EXERCISE BRIEF:
Switch every "GUI agent" to "interface assistant" in the rows below, and write the rows out again with nothing else changed.

TASK INPUT:
+ + + + +

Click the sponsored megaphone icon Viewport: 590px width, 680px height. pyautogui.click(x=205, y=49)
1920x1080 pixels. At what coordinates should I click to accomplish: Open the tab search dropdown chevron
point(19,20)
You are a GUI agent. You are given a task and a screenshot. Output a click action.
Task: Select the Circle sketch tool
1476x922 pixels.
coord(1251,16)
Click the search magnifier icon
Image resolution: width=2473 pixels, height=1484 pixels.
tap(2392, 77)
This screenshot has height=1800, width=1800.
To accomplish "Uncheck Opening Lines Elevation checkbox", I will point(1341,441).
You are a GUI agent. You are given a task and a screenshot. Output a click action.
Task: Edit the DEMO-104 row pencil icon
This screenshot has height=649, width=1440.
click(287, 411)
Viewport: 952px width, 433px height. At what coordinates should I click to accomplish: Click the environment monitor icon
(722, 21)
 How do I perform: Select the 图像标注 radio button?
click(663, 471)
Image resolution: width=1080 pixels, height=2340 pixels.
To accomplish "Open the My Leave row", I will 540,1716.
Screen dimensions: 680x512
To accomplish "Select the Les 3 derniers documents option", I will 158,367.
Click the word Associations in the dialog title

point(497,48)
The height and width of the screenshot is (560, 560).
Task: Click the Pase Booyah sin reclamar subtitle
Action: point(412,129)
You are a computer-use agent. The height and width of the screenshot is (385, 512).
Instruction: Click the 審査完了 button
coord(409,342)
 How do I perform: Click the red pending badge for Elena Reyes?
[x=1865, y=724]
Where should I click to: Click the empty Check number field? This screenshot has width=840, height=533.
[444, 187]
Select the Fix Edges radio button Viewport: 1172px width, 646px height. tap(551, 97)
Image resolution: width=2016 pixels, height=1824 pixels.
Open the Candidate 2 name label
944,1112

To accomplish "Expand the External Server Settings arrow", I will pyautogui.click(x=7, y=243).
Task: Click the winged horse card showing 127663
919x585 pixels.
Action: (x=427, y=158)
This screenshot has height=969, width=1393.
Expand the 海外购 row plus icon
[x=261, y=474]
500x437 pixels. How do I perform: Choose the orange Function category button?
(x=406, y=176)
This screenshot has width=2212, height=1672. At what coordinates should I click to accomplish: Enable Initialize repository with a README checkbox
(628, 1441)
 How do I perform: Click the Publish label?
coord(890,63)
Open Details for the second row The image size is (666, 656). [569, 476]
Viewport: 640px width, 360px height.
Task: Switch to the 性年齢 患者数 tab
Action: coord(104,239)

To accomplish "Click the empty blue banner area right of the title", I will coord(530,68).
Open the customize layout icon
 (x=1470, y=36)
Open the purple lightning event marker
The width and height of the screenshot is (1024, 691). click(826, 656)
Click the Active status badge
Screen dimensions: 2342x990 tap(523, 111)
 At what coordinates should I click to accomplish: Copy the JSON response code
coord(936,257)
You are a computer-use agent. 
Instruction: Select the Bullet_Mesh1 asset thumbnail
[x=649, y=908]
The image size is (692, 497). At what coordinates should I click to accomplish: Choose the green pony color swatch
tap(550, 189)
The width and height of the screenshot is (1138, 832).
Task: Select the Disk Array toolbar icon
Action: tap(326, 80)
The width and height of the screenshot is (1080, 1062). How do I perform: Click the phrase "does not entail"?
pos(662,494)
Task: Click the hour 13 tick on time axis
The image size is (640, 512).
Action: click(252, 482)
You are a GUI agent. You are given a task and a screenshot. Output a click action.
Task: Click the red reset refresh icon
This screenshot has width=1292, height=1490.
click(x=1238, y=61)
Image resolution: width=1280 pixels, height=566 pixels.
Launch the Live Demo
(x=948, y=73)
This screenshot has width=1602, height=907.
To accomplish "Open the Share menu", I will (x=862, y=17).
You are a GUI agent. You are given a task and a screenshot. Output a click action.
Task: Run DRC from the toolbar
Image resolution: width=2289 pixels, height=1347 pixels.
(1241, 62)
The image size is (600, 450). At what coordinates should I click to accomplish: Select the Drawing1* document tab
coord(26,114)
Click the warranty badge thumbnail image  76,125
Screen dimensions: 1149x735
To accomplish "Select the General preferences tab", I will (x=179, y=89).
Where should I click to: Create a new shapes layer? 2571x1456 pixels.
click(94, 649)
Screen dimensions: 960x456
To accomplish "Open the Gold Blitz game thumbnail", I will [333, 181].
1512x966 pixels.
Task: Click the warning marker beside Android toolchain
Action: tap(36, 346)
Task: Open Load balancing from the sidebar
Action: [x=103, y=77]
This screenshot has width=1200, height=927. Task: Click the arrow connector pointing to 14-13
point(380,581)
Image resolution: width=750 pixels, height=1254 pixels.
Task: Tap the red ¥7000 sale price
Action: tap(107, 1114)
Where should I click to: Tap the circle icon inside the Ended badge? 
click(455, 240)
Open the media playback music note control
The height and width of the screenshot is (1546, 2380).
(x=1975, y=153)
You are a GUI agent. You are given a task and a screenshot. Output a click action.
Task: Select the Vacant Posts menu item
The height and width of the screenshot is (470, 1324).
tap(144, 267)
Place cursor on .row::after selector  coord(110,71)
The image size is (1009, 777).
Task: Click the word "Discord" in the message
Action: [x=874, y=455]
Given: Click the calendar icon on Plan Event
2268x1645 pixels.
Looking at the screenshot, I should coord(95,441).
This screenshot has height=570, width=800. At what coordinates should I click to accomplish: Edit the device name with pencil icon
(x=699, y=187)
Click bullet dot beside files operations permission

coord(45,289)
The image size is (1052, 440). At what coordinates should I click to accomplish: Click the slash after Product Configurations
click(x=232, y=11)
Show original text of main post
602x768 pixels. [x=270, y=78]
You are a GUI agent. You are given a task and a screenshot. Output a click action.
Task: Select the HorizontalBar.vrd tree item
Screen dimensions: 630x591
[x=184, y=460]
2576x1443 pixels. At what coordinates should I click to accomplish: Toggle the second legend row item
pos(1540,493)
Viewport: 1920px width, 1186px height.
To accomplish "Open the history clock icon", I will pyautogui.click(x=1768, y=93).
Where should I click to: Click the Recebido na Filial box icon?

+ + + + +

TASK SOLUTION:
Click the sponsored megaphone icon Viewport: 590px width, 680px height. pyautogui.click(x=205, y=49)
1920x1080 pixels. At what coordinates should I click to accomplish: Open the tab search dropdown chevron
point(19,20)
You are a interface assistant. You are given a task and a screenshot. Output a click action.
Task: Select the Circle sketch tool
1476x922 pixels.
coord(1251,16)
Click the search magnifier icon
Image resolution: width=2473 pixels, height=1484 pixels.
tap(2392, 77)
This screenshot has height=1800, width=1800.
To accomplish "Uncheck Opening Lines Elevation checkbox", I will point(1341,441).
You are a interface assistant. You are given a task and a screenshot. Output a click action.
Task: Edit the DEMO-104 row pencil icon
This screenshot has height=649, width=1440.
click(287, 411)
Viewport: 952px width, 433px height. At what coordinates should I click to accomplish: Click the environment monitor icon
(722, 21)
 How do I perform: Select the 图像标注 radio button?
click(663, 471)
Image resolution: width=1080 pixels, height=2340 pixels.
To accomplish "Open the My Leave row", I will 540,1716.
Screen dimensions: 680x512
To accomplish "Select the Les 3 derniers documents option", I will 158,367.
Click the word Associations in the dialog title

point(497,48)
The height and width of the screenshot is (560, 560).
Task: Click the Pase Booyah sin reclamar subtitle
Action: point(412,129)
You are a computer-use agent. The height and width of the screenshot is (385, 512).
Instruction: Click the 審査完了 button
coord(409,342)
 How do I perform: Click the red pending badge for Elena Reyes?
[x=1865, y=724]
Where should I click to: Click the empty Check number field? This screenshot has width=840, height=533.
[444, 187]
Select the Fix Edges radio button Viewport: 1172px width, 646px height. tap(551, 97)
Image resolution: width=2016 pixels, height=1824 pixels.
Open the Candidate 2 name label
944,1112

To accomplish "Expand the External Server Settings arrow", I will pyautogui.click(x=7, y=243).
Task: Click the winged horse card showing 127663
919x585 pixels.
Action: (x=427, y=158)
This screenshot has height=969, width=1393.
Expand the 海外购 row plus icon
[x=261, y=474]
500x437 pixels. How do I perform: Choose the orange Function category button?
(x=406, y=176)
This screenshot has width=2212, height=1672. At what coordinates should I click to accomplish: Enable Initialize repository with a README checkbox
(628, 1441)
 How do I perform: Click the Publish label?
coord(890,63)
Open Details for the second row The image size is (666, 656). [569, 476]
Viewport: 640px width, 360px height.
Task: Switch to the 性年齢 患者数 tab
Action: coord(104,239)

To accomplish "Click the empty blue banner area right of the title", I will coord(530,68).
Open the customize layout icon
 (x=1470, y=36)
Open the purple lightning event marker
The width and height of the screenshot is (1024, 691). click(826, 656)
Click the Active status badge
Screen dimensions: 2342x990 tap(523, 111)
 At what coordinates should I click to accomplish: Copy the JSON response code
coord(936,257)
You are a computer-use agent. 
Instruction: Select the Bullet_Mesh1 asset thumbnail
[x=649, y=908]
The image size is (692, 497). At what coordinates should I click to accomplish: Choose the green pony color swatch
tap(550, 189)
The width and height of the screenshot is (1138, 832).
Task: Select the Disk Array toolbar icon
Action: tap(326, 80)
The width and height of the screenshot is (1080, 1062). How do I perform: Click the phrase "does not entail"?
pos(662,494)
Task: Click the hour 13 tick on time axis
The image size is (640, 512).
Action: click(252, 482)
You are a interface assistant. You are given a task and a screenshot. Output a click action.
Task: Click the red reset refresh icon
This screenshot has width=1292, height=1490.
click(x=1238, y=61)
Image resolution: width=1280 pixels, height=566 pixels.
Launch the Live Demo
(x=948, y=73)
This screenshot has width=1602, height=907.
To accomplish "Open the Share menu", I will (x=862, y=17).
You are a interface assistant. You are given a task and a screenshot. Output a click action.
Task: Run DRC from the toolbar
Image resolution: width=2289 pixels, height=1347 pixels.
(1241, 62)
The image size is (600, 450). At what coordinates should I click to accomplish: Select the Drawing1* document tab
coord(26,114)
Click the warranty badge thumbnail image  76,125
Screen dimensions: 1149x735
To accomplish "Select the General preferences tab", I will (x=179, y=89).
Where should I click to: Create a new shapes layer? 2571x1456 pixels.
click(94, 649)
Screen dimensions: 960x456
To accomplish "Open the Gold Blitz game thumbnail", I will [333, 181].
1512x966 pixels.
Task: Click the warning marker beside Android toolchain
Action: tap(36, 346)
Task: Open Load balancing from the sidebar
Action: [x=103, y=77]
This screenshot has width=1200, height=927. Task: Click the arrow connector pointing to 14-13
point(380,581)
Image resolution: width=750 pixels, height=1254 pixels.
Task: Tap the red ¥7000 sale price
Action: tap(107, 1114)
Where should I click to: Tap the circle icon inside the Ended badge? 
click(455, 240)
Open the media playback music note control
The height and width of the screenshot is (1546, 2380).
(x=1975, y=153)
You are a interface assistant. You are given a task and a screenshot. Output a click action.
Task: Select the Vacant Posts menu item
The height and width of the screenshot is (470, 1324).
tap(144, 267)
Place cursor on .row::after selector  coord(110,71)
The image size is (1009, 777).
Task: Click the word "Discord" in the message
Action: [x=874, y=455]
Given: Click the calendar icon on Plan Event
2268x1645 pixels.
Looking at the screenshot, I should coord(95,441).
This screenshot has height=570, width=800. At what coordinates should I click to accomplish: Edit the device name with pencil icon
(x=699, y=187)
Click bullet dot beside files operations permission

coord(45,289)
The image size is (1052, 440). At what coordinates should I click to accomplish: Click the slash after Product Configurations
click(x=232, y=11)
Show original text of main post
602x768 pixels. [x=270, y=78]
You are a interface assistant. You are given a task and a screenshot. Output a click action.
Task: Select the HorizontalBar.vrd tree item
Screen dimensions: 630x591
[x=184, y=460]
2576x1443 pixels. At what coordinates should I click to accomplish: Toggle the second legend row item
pos(1540,493)
Viewport: 1920px width, 1186px height.
To accomplish "Open the history clock icon", I will pyautogui.click(x=1768, y=93).
Where should I click to: Click the Recebido na Filial box icon?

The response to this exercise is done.